Check your security headers at SecurityHeader.com
If you are getting anything less than an A score, you’re missing critical HTTPS related headers.
If You Run Ads
ALL ad agencies randomly deliver ad links that are HTTP.
To keep your site from getting these mixed media warnings, some of the good ad agencies give you a way to easily add the CSP directive.
Mediavine has a setting to Block Insecure Assets in their plugin.
But, if you are using the WP Fastest Cache plugin, it won’t work properly.
The directive needs to be coded a different way.
I have shown their developer this and why they don’t change the way they code their directive to work with all caching plugins is beyond me. Instead, they continue to recommend crappy caching plugins like WP Super Cache that don’t even begin to work.
They also recommend WP Rocket, which does work if configured properly.
But, the premium version of WP Fastest Cache works even better and it’s way cheaper as you only have a one-time fee, not an annual subscription.
And the free version of WP Fastest Cache beats the pants off any other free version of caching plugin.
Get a Real and Full HTTPS Conversion
Besides the missing headers, if you cheated, all of your links are simply being redirected from HTTP to HTTPS.
That’s not just your permalinks. It’s every image and every other internal link within your posts too.
In other words, your site has not been converted to HTTPS. It has simply been redirected.
And that’s going to bite you in the butt down the road.

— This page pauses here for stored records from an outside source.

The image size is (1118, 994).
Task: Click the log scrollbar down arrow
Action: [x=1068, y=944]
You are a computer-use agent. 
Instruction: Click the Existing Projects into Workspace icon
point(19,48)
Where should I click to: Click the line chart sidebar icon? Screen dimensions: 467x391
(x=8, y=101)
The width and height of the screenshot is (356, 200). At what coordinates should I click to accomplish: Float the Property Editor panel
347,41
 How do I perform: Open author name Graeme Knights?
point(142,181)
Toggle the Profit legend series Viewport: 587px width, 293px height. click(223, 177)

If you’re using Cloudflare as a way to get your HTTPS delivery to the visitor’s browser, without having converted your site to HTTPS, that’s even worse. You don’t have end-to-end encryption and you’re leaving yourself open to a man-in-the-middle attack.
READ: Top 10 Reasons Not to Use Free HTTPS
And then go fill out the request form to get your site converted for real and all of the associated stuff that was not done for you taken care of.

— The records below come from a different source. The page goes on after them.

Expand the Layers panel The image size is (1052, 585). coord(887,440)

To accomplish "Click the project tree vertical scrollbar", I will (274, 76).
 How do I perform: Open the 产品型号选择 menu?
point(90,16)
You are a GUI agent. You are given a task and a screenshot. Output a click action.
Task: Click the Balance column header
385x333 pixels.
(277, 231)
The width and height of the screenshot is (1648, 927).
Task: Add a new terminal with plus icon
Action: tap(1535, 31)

That way you’ll never have to worry about Google’s future changes with regard to HTTPS. And there will be more of them!
My clients are peacefully going about their daily lives instead of fretting over this new Google announcement. Their sites have already been future-proofed and they don’t need to do a thing to be in compliance with this latest development.
They are already years ahead of the penalties that are coming.

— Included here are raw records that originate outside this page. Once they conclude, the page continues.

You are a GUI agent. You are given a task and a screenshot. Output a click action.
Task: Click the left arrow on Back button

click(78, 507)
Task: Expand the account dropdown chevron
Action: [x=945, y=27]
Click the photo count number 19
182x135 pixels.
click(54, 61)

I am so glad that you sorted out my https, MaAnna.
Paying for your professional service has paid dividends in peace of mind. Thank you.
Thanks, too, for all the news and info you pass on to us. You are much appreciated.
We like being way ahead of the curve on this stuff, don’t we? Calm is good.
Been saying this for awhile that it was coming. Use this to sort out all NOT SECURE site content on WordPress sites.
https://wpfixit.com/product/wordpress-ssl-https-setup-service/
I’ve been preaching like a lone voice in the wilderness that cheating around ways to do HTTPS would bite folks in the butt later. And here we are.
Most folks just don’t move unless they are in pain. And they are about to feel it again.
Yup. Remember when last year it was the NON SECURE display and nobody listened then.
Besides that, the SEO benefits and with HTTPS you get to use HTTP2 browser technology making the site faster. That should be an even better reason to run in HTTPS mode.
Hi MaAnna, I have a doubt about the CSP. How do you implement it in a WordPress like scenario where there are many scripts and styles files of plugins? You can’t individually add everything in “script-src” and “style-src” directives. Plus there are pages where you need the use of “unsafe-inline” and “unsafe-eval”.
Do you suggest a more relaxed content security policy like this “default-src ‘self’; script-src * ‘unsafe-inline’ ‘unsafe-eval’; style-src * ‘unsafe-inline’;”?
While you can get pretty fancy with that security header, I find a simple approach works just fine for me and my clients, especially those who are on ad agencies that send in all manner of things.
If an inbound link displays something from an outside source that is not https – block it.
And they way I read it, that’s basically what Chrome will be doing too if there is not an https source available.
I tried that type of “nudge” CSP, but not all browsers support it. So, going with the block.